The International Monetary Fund (IMF) announced that the IMF staff team and the Egyptian authorities have reached a staff-level agreement on the third review of Egypt’s economic reform programme.
An International Monetary Fund (IMF) team had visited Egypt from May 2-17 to conduct the third review for Egypt’s reform programme, which is supported by a three-year Extended Fund Facility in the form of a $12 billion loan agreed upon in 2016.
In the press release, the IMF said: “The IMF staff team and the Egyptian authorities have reached a staff-level agreement on the third review of Egypt’s economic reform programme, which is supported by the IMF’s SDR 8.597 billion (about $12 billion) arrangement,” noting that “the staff-level agreement is subject to approval by the IMF’s Executive Board.”
“Completion of this review would make available [to Egypt] SDR 1,432.76 million (about US$2 billion), bringing total disbursements under the programme to about US$8 billion,” the IMF staff team explained.
“Egypt has begun to reap the benefits of its ambitious and politically difficult economic reform programme. While the process has required sacrifices in the short-term, the reforms were critical to stabilise the economy and lay the foundation for strong and sustained growth that will improve living standards for all Egyptians,” according to the press release.
“Egypt’s growth has continued to accelerate during 2017/18, rising to 5.2 percent in the first half of the year from 4.2 percent in 2016/17,” the IMF staff team said.
The team also determined that the “current account deficit has also declined sharply, reflecting the recovery in tourism and strong growth in remittances, while improved investor confidence has continued to support portfolio inflows.”

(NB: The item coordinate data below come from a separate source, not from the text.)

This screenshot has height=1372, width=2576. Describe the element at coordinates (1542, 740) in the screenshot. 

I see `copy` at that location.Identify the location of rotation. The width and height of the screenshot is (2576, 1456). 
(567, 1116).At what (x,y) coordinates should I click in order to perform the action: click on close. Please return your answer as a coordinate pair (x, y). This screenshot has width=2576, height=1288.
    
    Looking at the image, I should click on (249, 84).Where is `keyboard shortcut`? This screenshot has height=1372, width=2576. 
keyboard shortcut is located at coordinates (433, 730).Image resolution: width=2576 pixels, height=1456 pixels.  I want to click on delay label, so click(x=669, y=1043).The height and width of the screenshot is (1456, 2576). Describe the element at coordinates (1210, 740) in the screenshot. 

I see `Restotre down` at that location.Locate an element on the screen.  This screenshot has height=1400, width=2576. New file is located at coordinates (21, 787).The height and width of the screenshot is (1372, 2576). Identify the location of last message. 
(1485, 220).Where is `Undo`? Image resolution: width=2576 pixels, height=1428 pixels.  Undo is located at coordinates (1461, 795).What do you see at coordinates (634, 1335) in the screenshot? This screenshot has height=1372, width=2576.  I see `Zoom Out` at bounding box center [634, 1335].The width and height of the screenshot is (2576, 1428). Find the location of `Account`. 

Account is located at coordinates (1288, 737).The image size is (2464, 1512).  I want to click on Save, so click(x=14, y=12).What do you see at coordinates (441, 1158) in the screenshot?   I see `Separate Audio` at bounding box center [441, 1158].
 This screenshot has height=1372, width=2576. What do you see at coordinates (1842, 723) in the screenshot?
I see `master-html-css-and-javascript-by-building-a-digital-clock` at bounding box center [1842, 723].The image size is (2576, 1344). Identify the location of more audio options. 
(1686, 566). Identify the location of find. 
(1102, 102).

The staff team also praised the monetary policy carried out by the Central Bank of Egypt.
“Annual headline inflation has declined from 33 percent in mid-2016 to around 13 percent in April, anchored by the well-calibrated monetary policy of the Central Bank of Egypt (CBE),” the staff team said.
The report expected that Egypt would “achieve a primary budget surplus excluding interest payments in 2017/18, with general government debt as a share of GDP expected to decline for the first time in a decade. The budget for 2018/19 targets a primary surplus of 2 percent of GDP, which would keep public debt on a firmly downward path.”
“The government continues to move forward with structural reforms to modernise the economy and tap the potential of Egypt’s growing population.” the report said.
The IMF staff team stressed that “strengthening the social safety net remains a top priority for the Egyptian authorities and is strongly supported by the IMF.”
“We welcome the plan to further expand the “Takafol” and “Karama” programmes to help protect Egypt’s most vulnerable. The school meals programme for children as well as expansion of child care centers also aim to increase women’s participation in the labour force, which will be essential to sustaining strong and inclusive growth over the medium term,” the staff team concluded.